Microbiota and Metabolite Profiles in the Feces of Juvenile Sika Deer (Cervus nippon) from Birth to Weaning

Abstract

The gut microbiota establishment in young ruminants has a profound impact on their adult production performance. However, the critical phase for the succession of the gut microbial composition and metabolic profiles of juvenile sika deer still needs to be further investigated. Here, we analyzed the fecal microbiota and metabolites of juvenile sika deer during the birth (D1), transition (D42), and rumination (D70) periods based on 16S rRNA sequencing and gas chromatography-time-of-flight mass spectrometry (GC-TOF-MS). The results showed that the fecal bacteria and metabolites composition were significantly different in D1 compared to D42 and D70, and the number of OTUs and the Shannon index were significantly higher in D70 than in D1 (p < 0.05). The relative abundances of Lactobacillus, Lactococcus, and Lachnoclostridium showed a significant increase in D1 compared to D42 and D70, whereas the relative abundances of Ruminococcaceae UCG-005, Ruminococcaceae UCG-010, Ruminococcaceae UCG-014, Christensenellaceae R-7, and Eubacterium coprostanoligenes group were significantly decreased in D1 compared to D42 and D70 (p < 0.05).
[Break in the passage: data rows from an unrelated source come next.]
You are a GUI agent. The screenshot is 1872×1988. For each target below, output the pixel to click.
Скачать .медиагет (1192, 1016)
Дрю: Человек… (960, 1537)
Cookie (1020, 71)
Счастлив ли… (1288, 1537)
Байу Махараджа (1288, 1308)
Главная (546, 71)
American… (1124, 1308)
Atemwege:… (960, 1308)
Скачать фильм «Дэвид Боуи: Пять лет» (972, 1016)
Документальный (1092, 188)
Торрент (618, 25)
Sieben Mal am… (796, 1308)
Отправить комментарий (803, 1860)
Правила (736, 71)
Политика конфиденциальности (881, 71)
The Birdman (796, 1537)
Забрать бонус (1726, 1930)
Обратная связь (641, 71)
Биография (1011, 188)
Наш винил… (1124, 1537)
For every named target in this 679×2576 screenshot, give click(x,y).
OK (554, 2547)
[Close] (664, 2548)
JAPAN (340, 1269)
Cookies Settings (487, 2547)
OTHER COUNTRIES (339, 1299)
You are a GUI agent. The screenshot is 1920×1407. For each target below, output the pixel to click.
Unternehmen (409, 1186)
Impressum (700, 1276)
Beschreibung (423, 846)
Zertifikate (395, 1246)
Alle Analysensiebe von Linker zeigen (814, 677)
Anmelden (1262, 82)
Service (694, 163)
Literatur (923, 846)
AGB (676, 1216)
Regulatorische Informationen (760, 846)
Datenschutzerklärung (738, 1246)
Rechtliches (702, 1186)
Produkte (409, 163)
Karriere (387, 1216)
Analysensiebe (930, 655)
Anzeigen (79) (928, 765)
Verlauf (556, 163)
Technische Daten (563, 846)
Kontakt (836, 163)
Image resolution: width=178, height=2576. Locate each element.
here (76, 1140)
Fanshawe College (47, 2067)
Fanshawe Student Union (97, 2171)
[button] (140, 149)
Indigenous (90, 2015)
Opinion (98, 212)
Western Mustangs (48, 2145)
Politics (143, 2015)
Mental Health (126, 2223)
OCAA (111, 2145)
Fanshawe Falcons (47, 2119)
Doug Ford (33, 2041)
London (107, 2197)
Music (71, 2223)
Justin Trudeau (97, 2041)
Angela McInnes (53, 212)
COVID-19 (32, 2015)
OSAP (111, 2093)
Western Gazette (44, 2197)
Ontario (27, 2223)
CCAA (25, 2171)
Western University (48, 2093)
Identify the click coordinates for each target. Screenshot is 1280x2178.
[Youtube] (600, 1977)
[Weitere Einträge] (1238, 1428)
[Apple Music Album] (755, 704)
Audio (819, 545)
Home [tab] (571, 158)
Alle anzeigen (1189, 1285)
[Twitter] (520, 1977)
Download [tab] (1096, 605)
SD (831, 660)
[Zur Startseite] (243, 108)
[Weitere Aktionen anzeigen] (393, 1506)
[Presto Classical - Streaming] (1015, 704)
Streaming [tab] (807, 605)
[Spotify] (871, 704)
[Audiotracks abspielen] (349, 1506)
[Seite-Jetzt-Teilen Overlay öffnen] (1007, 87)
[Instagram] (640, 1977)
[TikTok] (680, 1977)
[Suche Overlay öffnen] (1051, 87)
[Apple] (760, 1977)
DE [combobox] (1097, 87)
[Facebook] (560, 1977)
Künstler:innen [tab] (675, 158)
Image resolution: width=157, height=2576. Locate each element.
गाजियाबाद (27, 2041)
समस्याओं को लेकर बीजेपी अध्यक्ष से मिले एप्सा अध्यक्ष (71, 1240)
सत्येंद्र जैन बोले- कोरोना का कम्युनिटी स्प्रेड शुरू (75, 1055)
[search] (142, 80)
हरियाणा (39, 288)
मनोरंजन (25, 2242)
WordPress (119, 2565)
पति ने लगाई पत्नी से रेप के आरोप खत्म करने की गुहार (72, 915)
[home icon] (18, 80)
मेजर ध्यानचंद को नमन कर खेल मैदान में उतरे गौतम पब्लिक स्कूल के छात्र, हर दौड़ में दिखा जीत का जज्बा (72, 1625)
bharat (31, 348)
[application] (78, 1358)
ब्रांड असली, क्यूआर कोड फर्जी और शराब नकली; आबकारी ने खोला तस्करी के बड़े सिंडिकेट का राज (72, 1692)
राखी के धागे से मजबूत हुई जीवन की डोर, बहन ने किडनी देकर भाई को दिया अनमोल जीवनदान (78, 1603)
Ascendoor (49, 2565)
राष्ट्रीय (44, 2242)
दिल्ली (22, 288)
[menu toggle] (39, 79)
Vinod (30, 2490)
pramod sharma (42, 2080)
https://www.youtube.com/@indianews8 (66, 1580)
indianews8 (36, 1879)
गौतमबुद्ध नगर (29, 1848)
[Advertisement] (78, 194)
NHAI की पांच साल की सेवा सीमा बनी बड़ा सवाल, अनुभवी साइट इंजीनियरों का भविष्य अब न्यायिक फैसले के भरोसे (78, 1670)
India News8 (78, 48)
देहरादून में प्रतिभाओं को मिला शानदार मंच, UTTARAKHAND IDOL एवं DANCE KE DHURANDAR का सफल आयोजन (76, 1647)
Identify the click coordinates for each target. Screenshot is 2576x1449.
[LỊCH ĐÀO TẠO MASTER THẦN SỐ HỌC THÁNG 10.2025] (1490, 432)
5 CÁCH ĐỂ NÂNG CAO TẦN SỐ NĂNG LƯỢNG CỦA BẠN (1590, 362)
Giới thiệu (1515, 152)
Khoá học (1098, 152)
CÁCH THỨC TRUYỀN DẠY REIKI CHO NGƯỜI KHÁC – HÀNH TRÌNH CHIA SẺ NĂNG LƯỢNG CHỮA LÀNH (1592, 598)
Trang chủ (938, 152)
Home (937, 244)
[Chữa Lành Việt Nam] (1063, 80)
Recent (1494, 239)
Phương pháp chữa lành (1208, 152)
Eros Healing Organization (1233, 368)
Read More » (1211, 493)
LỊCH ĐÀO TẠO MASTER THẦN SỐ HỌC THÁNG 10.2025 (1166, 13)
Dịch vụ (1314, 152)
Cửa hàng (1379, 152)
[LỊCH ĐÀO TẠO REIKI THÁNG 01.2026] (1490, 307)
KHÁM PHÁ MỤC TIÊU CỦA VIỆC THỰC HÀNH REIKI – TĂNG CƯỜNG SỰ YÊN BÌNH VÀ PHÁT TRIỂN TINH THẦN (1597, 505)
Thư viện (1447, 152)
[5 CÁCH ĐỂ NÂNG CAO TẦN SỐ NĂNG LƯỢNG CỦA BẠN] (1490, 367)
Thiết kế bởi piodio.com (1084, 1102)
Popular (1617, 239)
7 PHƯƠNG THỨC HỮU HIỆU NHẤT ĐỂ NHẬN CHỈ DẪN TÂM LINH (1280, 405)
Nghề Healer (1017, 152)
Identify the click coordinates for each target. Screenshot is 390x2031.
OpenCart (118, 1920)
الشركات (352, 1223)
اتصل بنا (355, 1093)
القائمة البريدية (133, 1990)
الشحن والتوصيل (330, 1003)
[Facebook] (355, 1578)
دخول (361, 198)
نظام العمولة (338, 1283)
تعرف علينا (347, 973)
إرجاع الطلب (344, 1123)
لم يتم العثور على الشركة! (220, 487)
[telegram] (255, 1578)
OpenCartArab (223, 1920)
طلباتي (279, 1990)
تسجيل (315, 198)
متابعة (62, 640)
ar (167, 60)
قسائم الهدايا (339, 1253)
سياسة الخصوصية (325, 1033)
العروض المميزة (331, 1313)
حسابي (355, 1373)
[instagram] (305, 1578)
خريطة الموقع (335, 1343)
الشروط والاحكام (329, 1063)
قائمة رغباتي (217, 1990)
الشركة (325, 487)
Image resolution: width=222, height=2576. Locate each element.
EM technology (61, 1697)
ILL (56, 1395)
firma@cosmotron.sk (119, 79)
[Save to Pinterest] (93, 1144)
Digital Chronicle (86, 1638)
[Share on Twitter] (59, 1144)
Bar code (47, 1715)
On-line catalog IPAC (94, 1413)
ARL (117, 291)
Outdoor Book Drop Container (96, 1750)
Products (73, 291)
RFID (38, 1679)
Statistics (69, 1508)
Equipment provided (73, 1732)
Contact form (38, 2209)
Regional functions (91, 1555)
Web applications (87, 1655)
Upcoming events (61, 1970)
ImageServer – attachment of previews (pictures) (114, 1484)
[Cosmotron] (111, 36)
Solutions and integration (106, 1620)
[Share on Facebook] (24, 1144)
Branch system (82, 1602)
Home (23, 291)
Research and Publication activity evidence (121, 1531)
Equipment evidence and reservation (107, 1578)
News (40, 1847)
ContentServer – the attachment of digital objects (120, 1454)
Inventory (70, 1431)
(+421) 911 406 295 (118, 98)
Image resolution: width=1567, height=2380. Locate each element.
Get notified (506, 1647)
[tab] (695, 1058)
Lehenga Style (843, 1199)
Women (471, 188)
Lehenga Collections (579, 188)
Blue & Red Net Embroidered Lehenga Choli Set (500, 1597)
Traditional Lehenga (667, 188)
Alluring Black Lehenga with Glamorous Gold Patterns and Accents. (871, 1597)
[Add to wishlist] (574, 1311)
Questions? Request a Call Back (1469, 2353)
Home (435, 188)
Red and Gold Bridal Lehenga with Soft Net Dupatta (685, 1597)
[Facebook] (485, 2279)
The amounts of serine, phenylalanine, aspartic acid, ornithine, citrulline, creatine, isoleucine, galactose, and ribose in the feces were significantly higher in D1 compared to D42 and D70. In contrast, the concentrations of cortexolone, resveratrol, piceatannol, fumaric acid, alpha-ketoglutarate, glycerol, uracil-5-carboxylic acid, and maleic acid were significantly decreased in D1. The enrichment analysis showed that amino acid metabolism and carbohydrate metabolism were significantly changed in D1 compared to D42 and D70. The glycine, serine and threonine metabolism; alanine, aspartate and glutamate metabolism; arginine biosynthesis; glyoxylate and dicarboxylate metabolism; citrate cycle; and pyruvate metabolism were significantly enriched across the three periods (p < 0.05). In conclusion, our results suggested that the birth-transition period is a critical phase for the gut bacterial community and metabolic function shift in juvenile sika deer.

Keywords: Lactobacillus; amino acid metabolism; gut development; juvenile sika deer.

Figure 1

Bacterial community composition in the feces of juvenile sika deer in the three age groups. Bacterial profiles at the phylum level (a), family level (b), and genus level (c). D1 = day 1, D42 = day 42, D70 = day 70.

Figure 2

Comparison of the diversity of the fecal microbiota in the juvenile sika deer among the three age groups. (a) Alpha diversity indices in the feces of juvenile sika deer among D1, D42, and D70. * p < 0.05, ** p < 0.01. (b) The PCoA shows the separation of the fecal bacterial community among the three age groups at the OTU level based on the unweighted UniFrac distance and weighted UniFrac distance.

Figure 3

Comparison of the significantly different bacterial genera and functions in the feces of juvenile sika deer among the different age groups. (a) The bar plot shows the significantly different bacterial genera in the feces of juvenile sika deer among the different age groups using the LEfSe based on the KW test (LDA > 4, p < 0.05). * p < 0.05, ** p < 0.01. (b) The PCoA shows the difference in the bacterial functional profiles at KEGG level 3 (relative abundances) based on the Bray–Curits dissimilarity. (c) Heatmap showing the significantly changed pathways at KEGG level 3 among the different age groups (LDA > 2, p < 0.05).

Figure 4

Fecal metabolic profiles of sika deer from birth to weaning. (a) PCA of the fecal metabolites of sika deer. (b) Heatmap showing the significantly different metabolites among the different age groups. Metabolic pathway enrichment analysis based on significantly different metabolites (c) and shared metabolites (d) among the three age groups (p < 0.05).

Figure 5

Associations of the significantly different fecal genera and metabolites in juvenile sika deer with different age groups. (a) MCIA of fecal bacterial functions among the different age groups. (b) Differences in the co-occurrence association networks of juvenile sika deer among the different age groups. The association network was visualized in Cytoscape using the radial layout algorithm. The circles and rectangles represent microorganisms and metabolites, respectively. The colors in the notes indicate the bacterial genera or metabolites with the highest relative abundances or concentrations in D1, D42, and D70, respectively. The blue and red edge lines represent the negative and positive correlations, respectively.